La diversité doctrinale de ceux qui à tous les niveaux, par vocation et mission, sont appelés à annoncer le Royaume de vérité et d’amour, désoriente les fidèles et les conduit vers un relativisme sans horizon. La vérité est une, même si elle peut être connue plus profondément. Le garant de la vérité révélée est  "le Magistère vivant de l’Eglise dont l’autorité s’exerce au nom de Jésus Christ"
(Dei Verbum 10). Les exégètes et les experts en théologie doivent s’appliquer à collaborer pour approfondir et expliquer, "sous la vigilance du Magistère", les richesses que cette vérité révélée contient (DV 23). Vous, par votre longue et solide formation, vos centres de recherche, par l’enseignement dans les domaines philosophique, théologique et bibliques, vous vous trouvez dans une situation privilégiée pour la réalisation de cette difficile mission. Réalisez-la par l’étude et l’approfon-dissement, réalisez-la avec humilité, réalisez-la avec foi dans l’Eglise, réalisez-la avec l’amour pour l’Eglise.

Ceux qui, selon votre législation, doivent veiller sur la doctrine de vos revues, de vos publications, qu’ils le fassent à la lumière et selon les règles pour sentire cum Ecclesia avec amour et respect.

En outre, je suis inquiet de percevoir la séparation toujours croissante entre foi et culture, séparation qui est un empêchement grave pour l’évangélisation (Sapientia Christiana, préambule). Une culture pétrie d’un véritable esprit chrétien est un instrument qui favorise la diffusion de l’Evangile, la foi en Dieu créateur du ciel et de la terre. La tradition de la Compagnie, dès les premiers temps du Collège romain, s’est toujours placée au carrefour de l’Eglise et de la société, entre la foi et la culture, entre la religion et le sécularisme. Maintenez ces positions d’avant-garde si nécessaires pour transmettre la vérité éternelle au monde d’aujourd’hui, avec un langage d’aujourd’hui. Relevez ce défi. Nous sommes conscients que cette tâche est difficile, inconfortable et risquée et, parfois, peu appréciée, voire mal entendue, mais c’est une tâche nécessaire pour l’Église et une partie de votre manière de faire. Les engagements apostoliques qui vous sont demandés par l’Eglise sont nombreux et très divers, mais ils ont tous un dénominateur commun : l’instrument qui les réalise doit, selon une phrase ignatienne, être un instrument uni à Dieu. C’est l’écho ignatien à l’Evangile proclamé aujourd’hui : Je suis la vigne, vous êtes les sarments. Celui qui demeure en moi, et moi en lui, celui-là porte beaucoup de fruit
(Jn 15,5).

L’union avec la vigne qui est amour se réalise seulement à travers l’échange d’amour silencieux et personnel qui naît dans l’oraison, "de la connaissance intérieure du Seigneur, qui pour moi s’est fait homme, et qui s’étend intacte et vivante à ceux qui sont près de nous et à ce qui est près de nous". Il n’est pas possible de transformer le monde, ni de répondre aux défis d’un monde qui a oublié l’amour, sans demeurer bien enracinés dans l’amour.

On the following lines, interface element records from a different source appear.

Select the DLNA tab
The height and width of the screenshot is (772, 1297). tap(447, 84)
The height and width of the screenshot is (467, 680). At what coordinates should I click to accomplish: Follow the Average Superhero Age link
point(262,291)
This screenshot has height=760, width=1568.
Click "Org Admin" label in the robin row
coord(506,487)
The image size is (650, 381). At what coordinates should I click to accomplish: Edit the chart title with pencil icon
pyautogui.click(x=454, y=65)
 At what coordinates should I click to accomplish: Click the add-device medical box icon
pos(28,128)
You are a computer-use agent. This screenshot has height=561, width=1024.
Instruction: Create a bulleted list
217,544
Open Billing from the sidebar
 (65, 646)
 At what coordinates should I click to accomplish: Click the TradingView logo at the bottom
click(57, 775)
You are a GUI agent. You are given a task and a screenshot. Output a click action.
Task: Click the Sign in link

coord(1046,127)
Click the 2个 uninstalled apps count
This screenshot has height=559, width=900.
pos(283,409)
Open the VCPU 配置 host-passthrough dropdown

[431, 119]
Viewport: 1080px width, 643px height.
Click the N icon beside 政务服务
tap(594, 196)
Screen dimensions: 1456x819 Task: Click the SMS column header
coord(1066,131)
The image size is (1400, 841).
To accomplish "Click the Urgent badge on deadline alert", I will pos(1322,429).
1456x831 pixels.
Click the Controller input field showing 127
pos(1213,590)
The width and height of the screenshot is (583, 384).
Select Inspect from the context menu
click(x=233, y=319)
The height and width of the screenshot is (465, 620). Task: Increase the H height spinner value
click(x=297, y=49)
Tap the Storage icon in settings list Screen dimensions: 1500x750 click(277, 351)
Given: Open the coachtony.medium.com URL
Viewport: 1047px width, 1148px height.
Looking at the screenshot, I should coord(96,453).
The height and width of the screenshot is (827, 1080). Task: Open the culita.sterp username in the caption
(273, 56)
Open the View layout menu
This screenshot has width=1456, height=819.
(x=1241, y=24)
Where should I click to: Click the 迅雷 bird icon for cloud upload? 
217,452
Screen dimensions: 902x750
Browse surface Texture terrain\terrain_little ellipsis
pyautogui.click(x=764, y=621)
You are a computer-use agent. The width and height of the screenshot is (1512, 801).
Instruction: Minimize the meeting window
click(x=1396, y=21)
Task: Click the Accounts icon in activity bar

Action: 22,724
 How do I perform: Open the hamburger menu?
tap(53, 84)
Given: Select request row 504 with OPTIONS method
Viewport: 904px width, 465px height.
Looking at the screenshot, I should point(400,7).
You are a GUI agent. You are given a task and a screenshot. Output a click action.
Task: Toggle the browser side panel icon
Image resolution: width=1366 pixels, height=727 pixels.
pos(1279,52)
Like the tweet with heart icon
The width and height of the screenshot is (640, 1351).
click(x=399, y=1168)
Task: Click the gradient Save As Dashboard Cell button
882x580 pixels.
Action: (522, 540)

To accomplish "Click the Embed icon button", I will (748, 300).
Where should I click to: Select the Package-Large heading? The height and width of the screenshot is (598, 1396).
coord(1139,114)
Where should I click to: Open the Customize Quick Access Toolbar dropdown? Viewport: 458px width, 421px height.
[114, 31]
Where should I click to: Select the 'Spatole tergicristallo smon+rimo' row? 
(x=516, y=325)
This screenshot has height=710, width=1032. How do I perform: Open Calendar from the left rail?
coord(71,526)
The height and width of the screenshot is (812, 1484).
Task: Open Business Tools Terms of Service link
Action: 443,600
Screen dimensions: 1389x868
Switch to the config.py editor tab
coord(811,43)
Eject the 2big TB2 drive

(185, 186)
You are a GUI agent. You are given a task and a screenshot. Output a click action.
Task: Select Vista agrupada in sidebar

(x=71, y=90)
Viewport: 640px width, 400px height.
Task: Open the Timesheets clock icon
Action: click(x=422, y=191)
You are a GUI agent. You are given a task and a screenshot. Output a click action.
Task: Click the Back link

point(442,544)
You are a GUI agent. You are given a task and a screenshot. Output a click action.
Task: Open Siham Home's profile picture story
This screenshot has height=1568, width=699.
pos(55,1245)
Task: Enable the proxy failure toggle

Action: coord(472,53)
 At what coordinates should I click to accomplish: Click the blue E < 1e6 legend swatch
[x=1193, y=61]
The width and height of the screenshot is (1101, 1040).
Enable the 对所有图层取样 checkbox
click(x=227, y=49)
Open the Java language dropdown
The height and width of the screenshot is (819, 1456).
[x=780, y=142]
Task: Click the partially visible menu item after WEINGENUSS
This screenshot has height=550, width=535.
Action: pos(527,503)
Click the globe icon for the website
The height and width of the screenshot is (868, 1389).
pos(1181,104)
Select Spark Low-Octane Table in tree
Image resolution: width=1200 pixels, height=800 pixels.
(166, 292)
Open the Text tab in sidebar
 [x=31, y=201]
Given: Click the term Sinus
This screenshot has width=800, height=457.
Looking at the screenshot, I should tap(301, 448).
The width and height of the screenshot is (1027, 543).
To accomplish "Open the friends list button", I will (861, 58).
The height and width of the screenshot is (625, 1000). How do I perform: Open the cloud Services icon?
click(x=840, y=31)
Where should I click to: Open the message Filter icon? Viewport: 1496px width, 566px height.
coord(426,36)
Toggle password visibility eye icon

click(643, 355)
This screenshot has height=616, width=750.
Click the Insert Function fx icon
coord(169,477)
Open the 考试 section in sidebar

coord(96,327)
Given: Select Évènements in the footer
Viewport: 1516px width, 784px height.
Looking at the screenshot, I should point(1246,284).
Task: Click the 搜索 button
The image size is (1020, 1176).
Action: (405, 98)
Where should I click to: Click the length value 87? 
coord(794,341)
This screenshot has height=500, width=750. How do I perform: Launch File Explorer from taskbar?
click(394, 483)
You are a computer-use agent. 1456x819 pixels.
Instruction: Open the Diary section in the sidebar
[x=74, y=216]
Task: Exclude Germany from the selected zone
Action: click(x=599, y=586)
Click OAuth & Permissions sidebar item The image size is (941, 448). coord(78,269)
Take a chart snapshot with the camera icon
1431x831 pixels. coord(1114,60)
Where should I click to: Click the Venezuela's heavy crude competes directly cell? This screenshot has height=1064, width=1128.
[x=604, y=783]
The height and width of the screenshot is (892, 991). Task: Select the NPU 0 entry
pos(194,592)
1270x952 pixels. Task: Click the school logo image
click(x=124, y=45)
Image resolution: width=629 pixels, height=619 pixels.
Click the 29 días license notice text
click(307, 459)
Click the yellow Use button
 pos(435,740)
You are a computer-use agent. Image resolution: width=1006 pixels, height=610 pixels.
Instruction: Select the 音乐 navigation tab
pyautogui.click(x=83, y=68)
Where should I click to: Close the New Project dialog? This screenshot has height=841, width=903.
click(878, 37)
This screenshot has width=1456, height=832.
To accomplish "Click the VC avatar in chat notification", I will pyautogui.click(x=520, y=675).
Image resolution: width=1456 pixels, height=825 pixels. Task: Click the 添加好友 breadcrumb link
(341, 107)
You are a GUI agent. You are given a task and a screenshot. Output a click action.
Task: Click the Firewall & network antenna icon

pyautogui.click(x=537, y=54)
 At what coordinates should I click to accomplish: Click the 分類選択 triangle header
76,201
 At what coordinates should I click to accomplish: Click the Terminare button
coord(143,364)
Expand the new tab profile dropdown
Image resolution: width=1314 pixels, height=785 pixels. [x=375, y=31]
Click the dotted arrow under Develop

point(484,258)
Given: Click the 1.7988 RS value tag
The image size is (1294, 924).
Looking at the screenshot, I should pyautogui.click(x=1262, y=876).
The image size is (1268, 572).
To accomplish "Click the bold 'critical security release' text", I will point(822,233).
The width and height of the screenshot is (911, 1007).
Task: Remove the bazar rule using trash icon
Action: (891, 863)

A Ignace fut concédée la grâce mystique d’être "contemplatif dans l’action"
(MN ad 5, 172). Ce fut une grâce spéciale donnée gratuitement par Dieu à Ignace qui avait parcouru un chemin pénible de fidélité et de longues heures d’oraison dans la retraite de Manrèse. C’est une grâce qui, selon le P. Nadal, est contenue dans l’appel de tout jésuite. […] Tenez ouvert votre cœur pour recevoir le même don, suivant le même parcours que saint Ignace de Loyola à Rome, qui fut un chemin de générosité, de pénitence, de discernement, d’oraison, de zèle apostolique, d’obéissance, de charité, de fidélité et d’amour de l’Eglise hiérarchique.

Maintenez et développez, malgré les nécessités apostoliques urgentes, le vrai charisme, jusqu’à être et vous présenter au monde comme "des contemplatifs dans l’action", qui communiquent aux hommes et à la création l’amour reçu de Dieu et les orientent de nouveau vers l’amour de Dieu. Tout le monde comprend le langage de l’amour... >>



 

Commentaires

D'AUTRES AUSSI

> La portée de ce texte dépasse effectivement la Compagnie à qui il a été délivré :
"Ceux qui, selon votre législation, doivent veiller sur la doctrine de vos revues, de vos publications, qu’ils le fassent à la lumière et selon les règles pour 'sentire cum Ecclesia' avec amour et respect..."
Cette phrase m'a fait penser [à d'autres] dont le caractère catholique devient anecdotique.